To find \(\int (3x - 2)^5 \, dx\), use the substitution method. Let \(u = 3x - 2\), then \(\frac{du}{dx} = 3\) or \(dx = \frac{du}{3}\).
Thus, \(\int (3x - 2)^5 \, dx = \int u^5 \cdot \frac{du}{3} = \frac{1}{3} \int u^5 \, du\).
The integral of \(u^5\) is \(\frac{u^6}{6}\), so:
\(\frac{1}{3} \cdot \frac{u^6}{6} = \frac{(3x - 2)^6}{18} + C\).

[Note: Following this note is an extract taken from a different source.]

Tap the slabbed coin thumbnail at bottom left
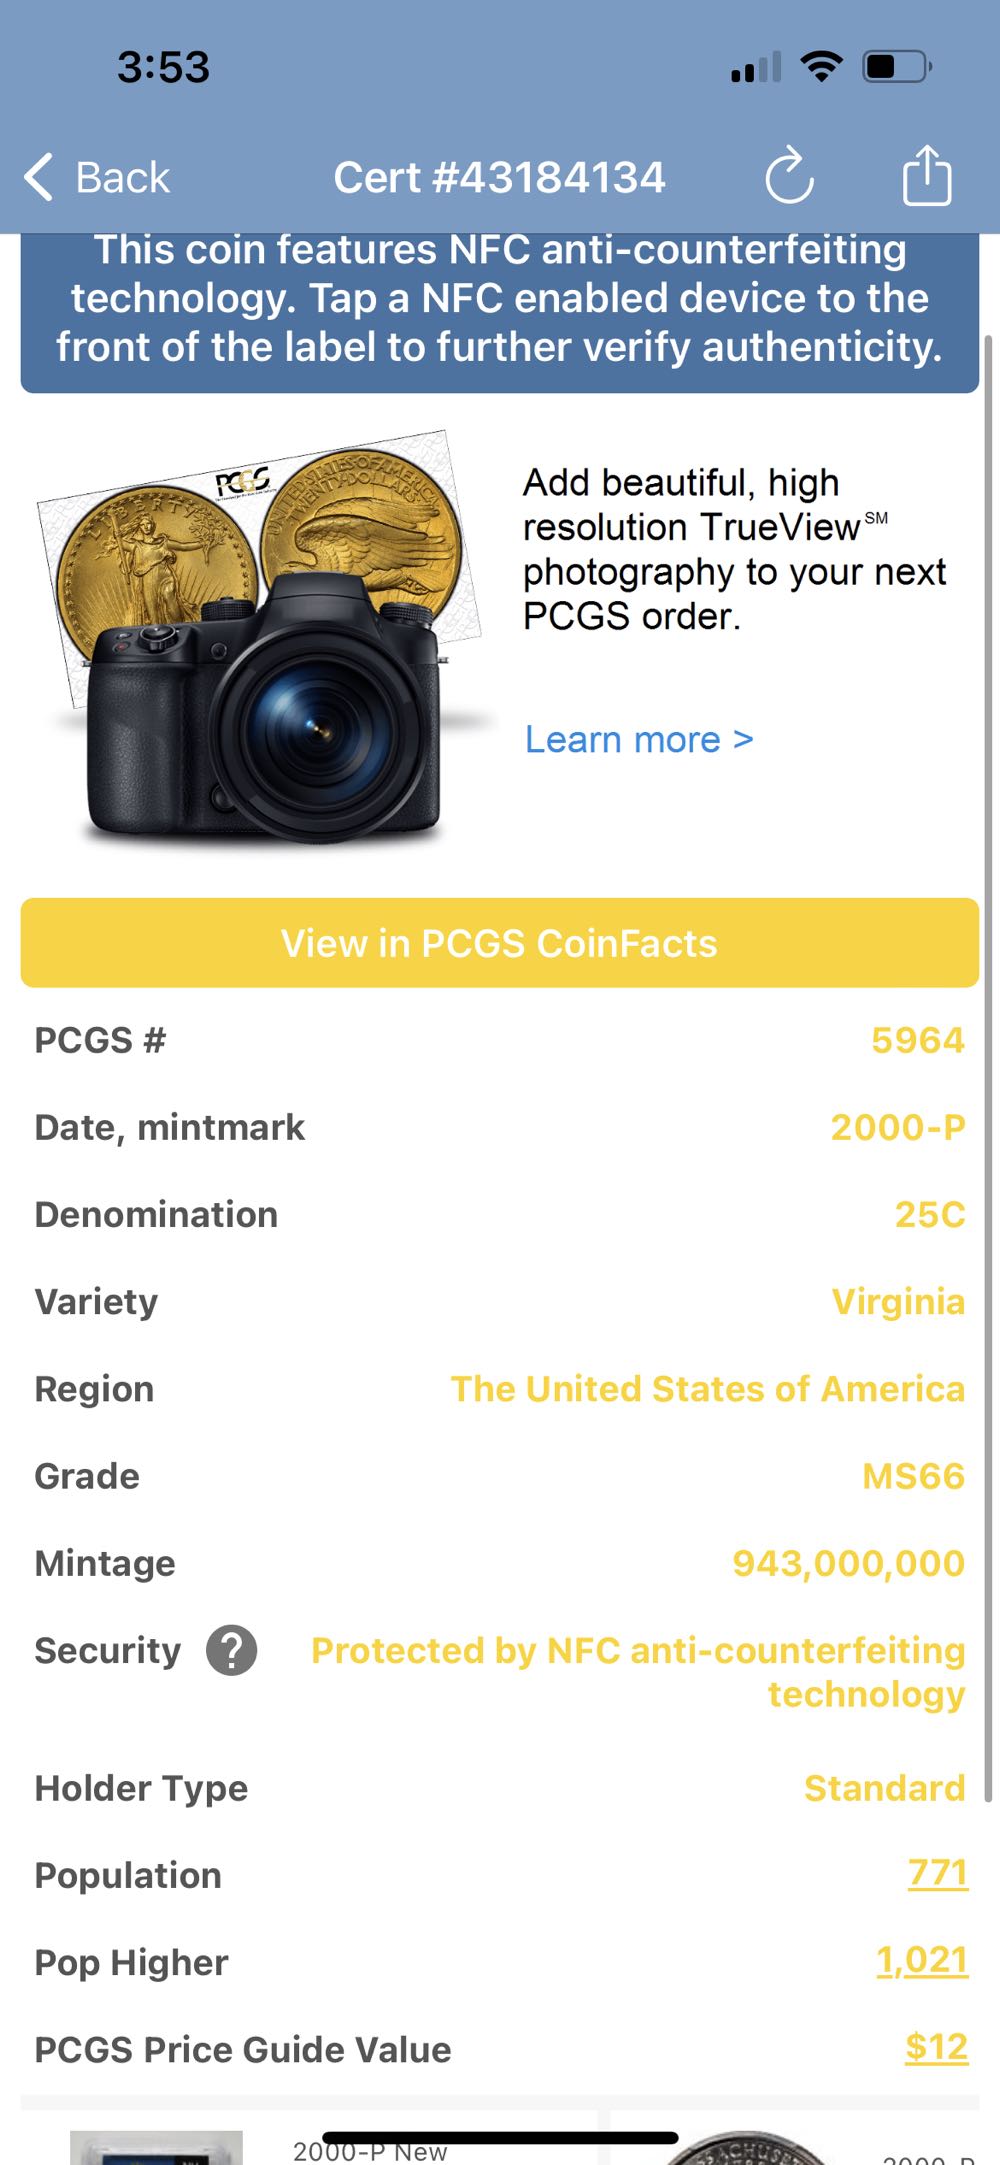The image size is (1000, 2165). point(156,2147)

Now, evaluate \(\int_0^1 (3x - 2)^5 \, dx\):
\(\left[ \frac{(3x - 2)^6}{18} \right]_0^1 = \frac{(3 \cdot 1 - 2)^6}{18} - \frac{(3 \cdot 0 - 2)^6}{18}\).
Calculate the values:
At \(x = 1\), \((3 \cdot 1 - 2)^6 = 1^6 = 1\).
At \(x = 0\), \((3 \cdot 0 - 2)^6 = (-2)^6 = 64\).
So, \(\frac{1}{18} - \frac{64}{18} = \frac{1 - 64}{18} = \frac{-63}{18} = -\frac{7}{2}\).
Therefore, the value is \(-\frac{3}{2}\).